Purified Rat Anti-Human CD132
Clone TUGh4 (RUO)
- Brand BD Pharmingen™
- Alternative Name IL-2RG; IL-2Rγ; γc; Common γ chain; Common gamma chain; gamma c; SCIDX1
- Concentration 0.5 mg/ml
- Isotype Rat IgG2b, κ
- Reactivity Human (QC Testing) Dog (Tested in Development)
Flow cytometry (Routinely Tested)
- Immunogen Human γc Transfected Cell Line
- Workshop No. VI C-89
- Entrez Gene ID 3561
- Storage Buffer Aqueous buffered solution containing ≤0.09% sodium azide.
- Regulatory Status RUO
Regulatory Status Legend
The TUGh4 monoclonal antibody specifically binds to CD132. CD132 is a 65-70 kDa type 1 transmembrane glycoprotein that is encoded by the IL2RG (interleukin 2 receptor, gamma) gene. CD132 is also known as the common γ subunit (γc) and is shared by the IL-2, IL-4, IL-7, IL-9, IL-15 and IL-21 receptor complexes. CD132 is broadly expressed by most peripheral T and B lymphocytes, NK cells, monocytes, and granulocytes. The cytoplasmic domain of the γc chain plays an important role in cytokine-mediated signal transduction. Mutation of the IL2RG gene results in X-linked severe combined immunodeficiency (XSCID). The TUGh4 antibody recognizes a different epitope from that recognized by the CD132-specific clone, AG184.
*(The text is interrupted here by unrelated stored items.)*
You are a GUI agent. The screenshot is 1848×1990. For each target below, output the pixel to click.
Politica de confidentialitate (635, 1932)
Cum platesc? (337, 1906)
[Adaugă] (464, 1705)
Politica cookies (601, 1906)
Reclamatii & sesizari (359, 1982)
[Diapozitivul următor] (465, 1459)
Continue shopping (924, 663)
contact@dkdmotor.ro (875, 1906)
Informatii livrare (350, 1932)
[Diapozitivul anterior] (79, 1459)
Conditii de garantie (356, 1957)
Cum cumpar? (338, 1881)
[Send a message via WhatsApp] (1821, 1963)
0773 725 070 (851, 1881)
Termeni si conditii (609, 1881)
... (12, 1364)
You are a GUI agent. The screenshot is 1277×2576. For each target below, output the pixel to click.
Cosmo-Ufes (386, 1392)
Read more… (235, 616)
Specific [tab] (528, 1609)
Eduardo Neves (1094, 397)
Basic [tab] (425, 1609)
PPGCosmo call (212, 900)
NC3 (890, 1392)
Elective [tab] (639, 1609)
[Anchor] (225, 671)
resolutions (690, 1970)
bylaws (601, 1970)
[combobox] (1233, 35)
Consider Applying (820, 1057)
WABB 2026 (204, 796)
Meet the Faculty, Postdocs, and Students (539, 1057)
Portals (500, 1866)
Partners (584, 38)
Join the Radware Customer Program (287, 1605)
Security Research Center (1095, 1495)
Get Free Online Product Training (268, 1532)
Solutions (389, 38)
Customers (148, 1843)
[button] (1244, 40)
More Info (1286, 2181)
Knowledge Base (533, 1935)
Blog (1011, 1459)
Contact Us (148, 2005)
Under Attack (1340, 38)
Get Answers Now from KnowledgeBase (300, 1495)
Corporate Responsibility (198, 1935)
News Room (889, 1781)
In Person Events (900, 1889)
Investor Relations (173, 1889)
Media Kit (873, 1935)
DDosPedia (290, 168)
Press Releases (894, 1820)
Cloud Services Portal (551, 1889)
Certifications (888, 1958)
Suggested Companion Products
Preparation and Storage
Store undiluted at 4°C.
The monoclonal antibody was purified from tissue culture supernatant or ascites by affinity chromatography.
- Since applications vary, each investigator should titrate the reagent to obtain optimal results.
- An isotype control should be used at the same concentration as the antibody of interest.
- Caution: Sodium azide yields highly toxic hydrazoic acid under acidic conditions. Dilute azide compounds in running water before discarding to avoid accumulation of potentially explosive deposits in plumbing.
- Species testing during development may have been performed with a different format of the same clone. Selected applications have been tested for cross-reactivity.
- Sodium azide is a reversible inhibitor of oxidative metabolism; therefore, antibody preparations containing this preservative agent must not be used in cell cultures nor injected into animals. Sodium azide may be removed by washing stained cells or plate-bound antibody or dialyzing soluble antibody in sodium azide-free buffer. Since endotoxin may also affect the results of functional studies, we recommend the NA/LE (No Azide/Low Endotoxin) antibody format, if available, for in vitro and in vivo use.
- Please refer to www.bdbiosciences.com/pharmingen/protocols for technical protocols.
This reagent is effective for indirect immunofluorescence staining of human tissue for flow cytometric analysis. For flow cytometric applications, a three step labelling procedure is recommended for amplifying signal.
Suggested protocol for 3-step staining using Lysed Whole Blood method:
1. Incubate 100 µl whole blood with primary (unconjugated) antibody for 20-30 minutes at room temperature.
2. Add 2 mls of 1X Pharm Lyse (10X Pharm Lyse, Cat. No. 555899) and incubate for 10-15 minutes. Centrifuge and aspirate.
3. Wash once with PBS/0.1% sodium azide/ 1% heat-inactivated fetal bovine serum (PBS-FBS). Centrifuge and aspirate.
4. Add biotinylated mouse anti-rat Ig's (Cat. No. 553883) and incubate for 20-30 minutes at room temperature.
5. Wash once with PBS-FBS. Centrifuge and aspirate.
6. Add SAV-PE (Cat. No. 554061) and incubate for 20-30 minutes in the dark at room temperature.
7. Wash once with PBS-FBS. Centrifuge and aspirate Resuspend in 0.5 ml of PBS-FBS and analyze by flow cytometry.